- R. Willenbrock
- S. Philipp
- V. Mitrovic
- R. Dietz
- Journal of the Renin Angiotensin Aldosterone System
- J Renin Angiotensin Aldosterone Syst 1 (Suppl 1): 24-30
Summary: Is heart failure an endocrine disease? Historically, congestive heart failure (CHF) has often been regarded as a mechanical and haemodynamic condition. However, there is now strong evidence that the activation of neuroendocrine systems, like the renin-angiotensin-aldosterone system (RAAS) and sympathetic nervous system, as well as the activation of natriuretic peptides, endothelin and vasopressin, play key roles in the progression of CHF. In this context, agents targeting neurohormones offer a highly rational approach to CHF management, with ACE inhibitors, aldosterone antagonists and beta-adrenergic blockade improving the prognosis for many patients. Although relevant improvements in clinical status and survival can be achieved with these drug classes,
mortality rates for patients with CHF are still very
high. Moreover, most patients do not receive these
proven life-prolonging drugs, partially due to fear of
adverse events, such as hypotension (with ACE
inhibitors), gynaecomastia (with spironolactone) and
fatigue (with beta-blockers). New agents that combine efficacy with better tolerability are therefore needed. The angiotensin II type 1 (AT1)-receptor blockers have the potential to fulfil both these requirements, by blocking the
deleterious cardiovascular and haemodynamic effects of
angiotensin II while offering placebo-like tolerability.

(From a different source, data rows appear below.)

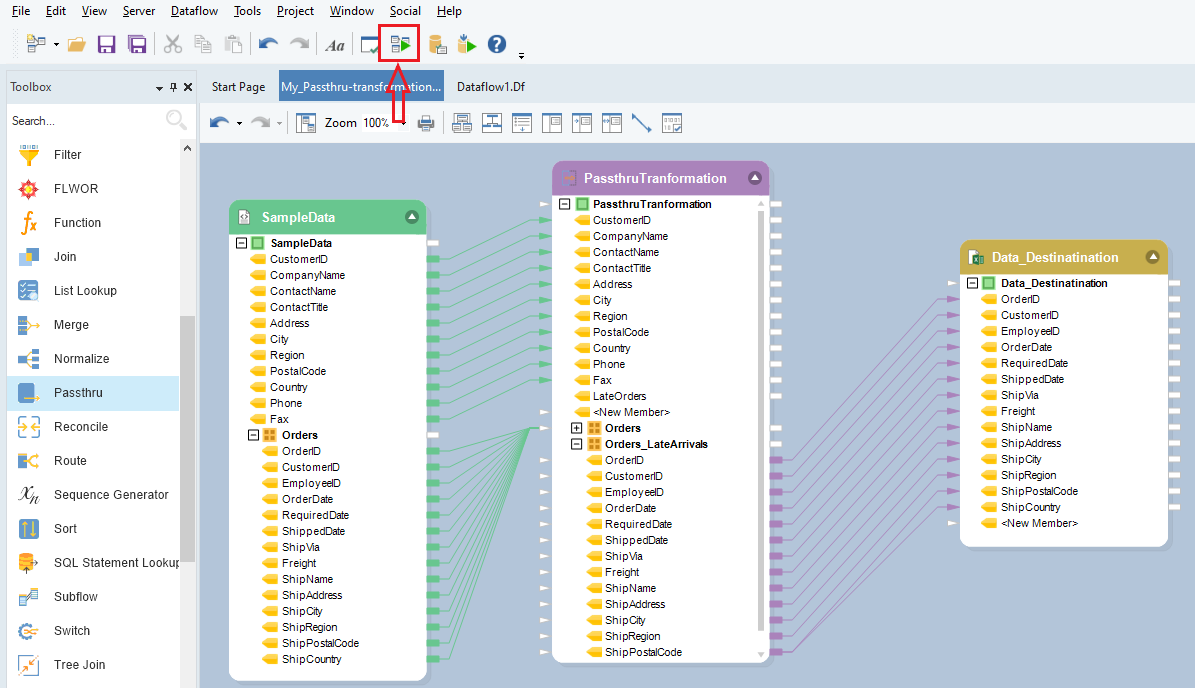This screenshot has width=1195, height=688.
Task: Click the Save icon in main toolbar
Action: (107, 45)
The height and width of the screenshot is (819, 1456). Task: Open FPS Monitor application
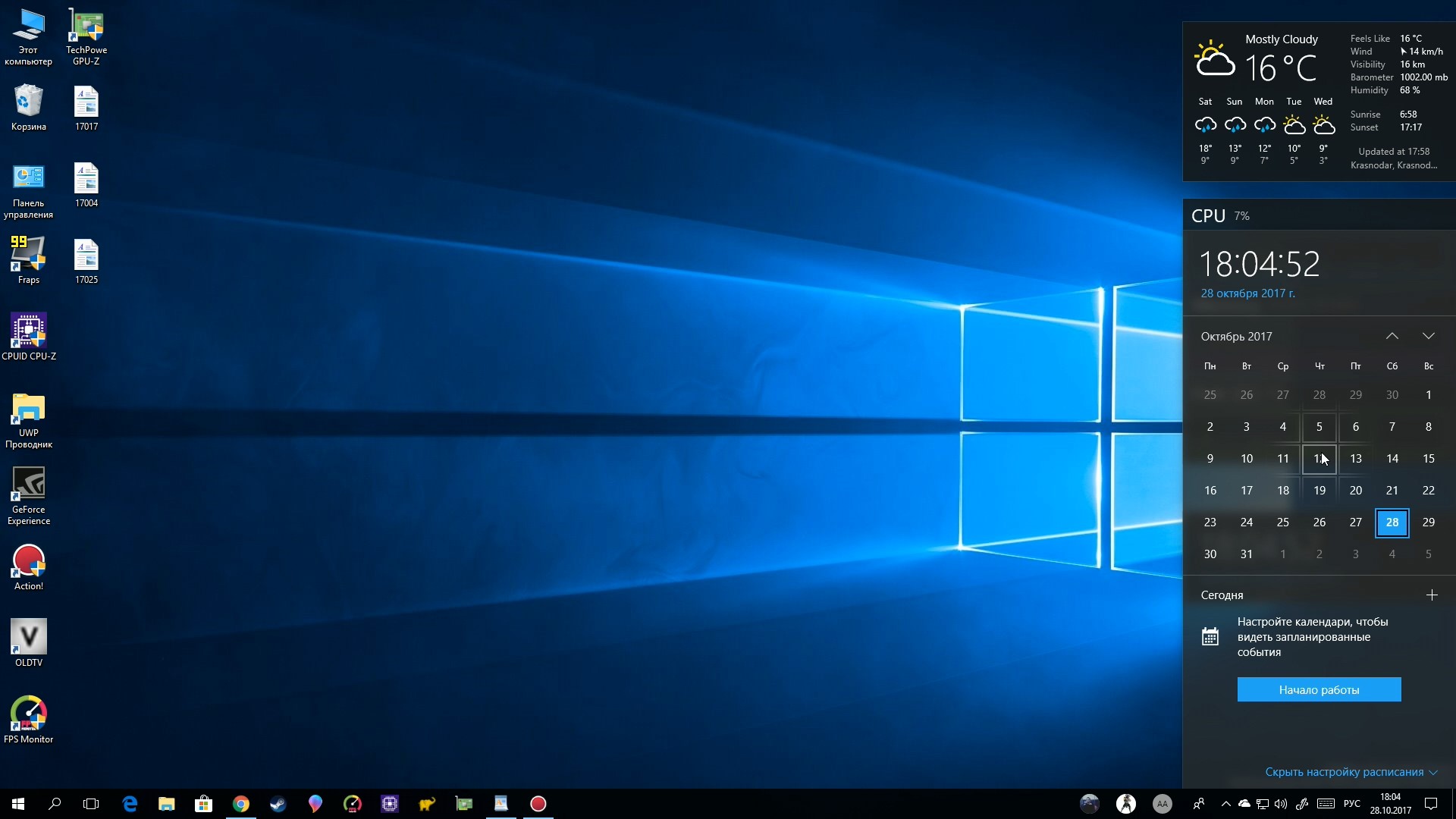click(27, 715)
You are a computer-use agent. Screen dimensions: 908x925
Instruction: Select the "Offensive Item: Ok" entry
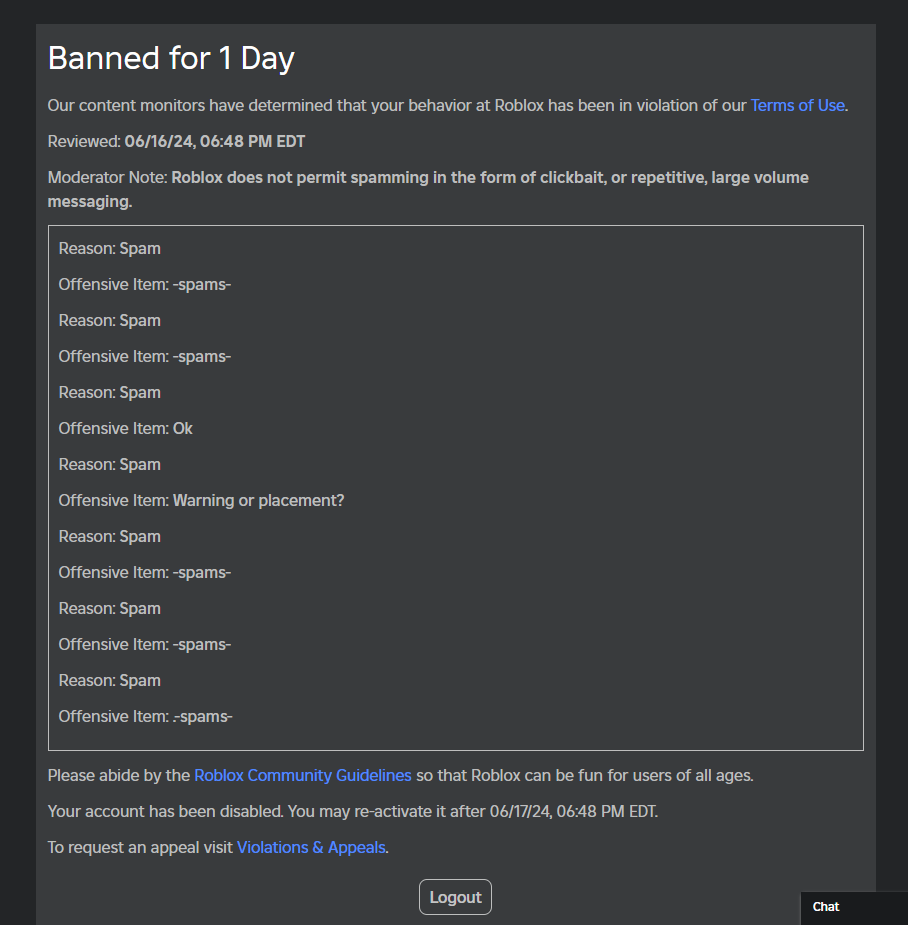(x=126, y=428)
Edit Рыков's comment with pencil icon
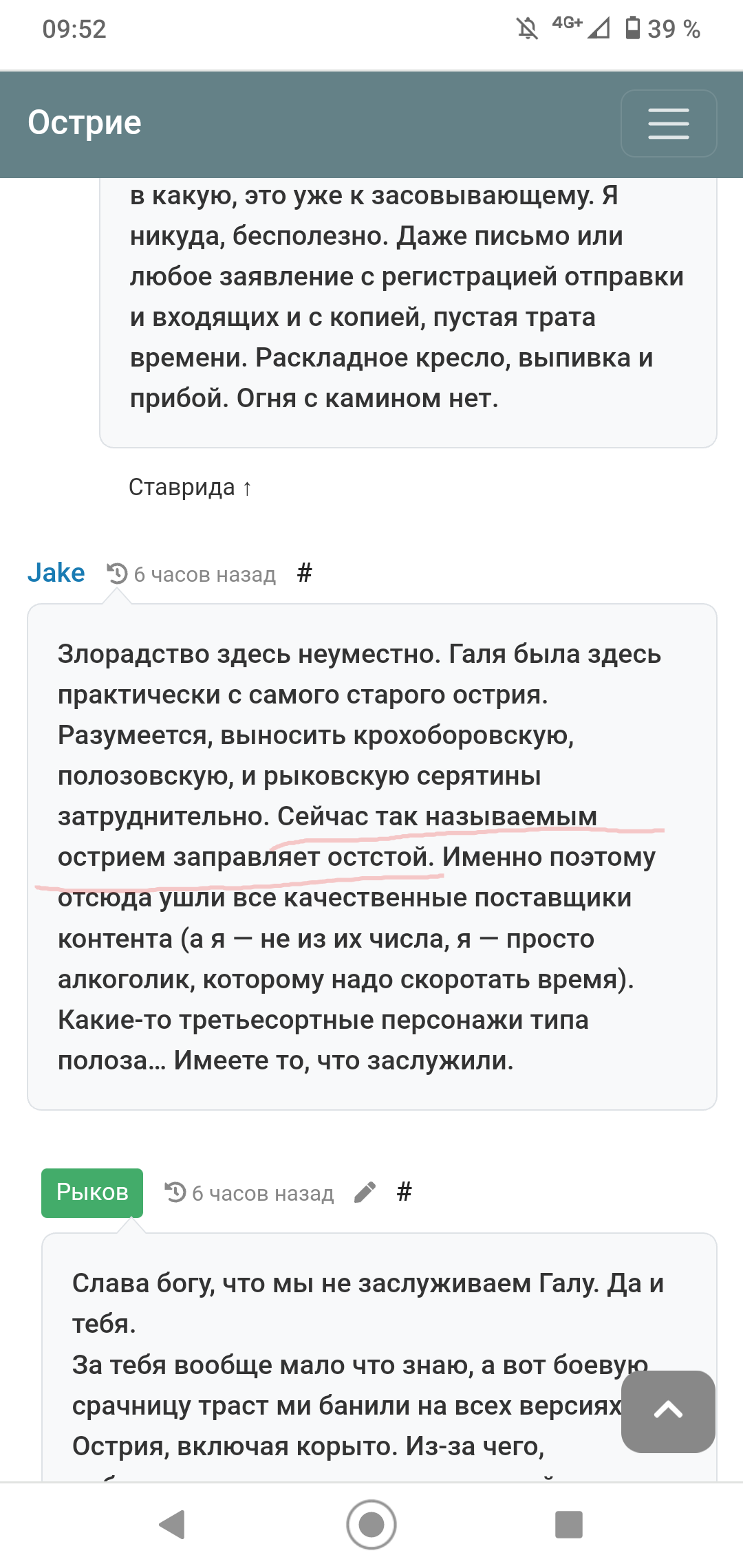 365,1193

As shown with candesartan, AT1-receptor blockers also
modulate the levels of other neurohormones, including
aldosterone and atrial natriuretic peptide (ANP).
Combined with its tight, long-lasting binding to
AT1-receptors, this characteristic gives candesartan
the potential for complete blockade of the RAAS-neurohormonal axis, along with the great
potential to improve clinical outcomes.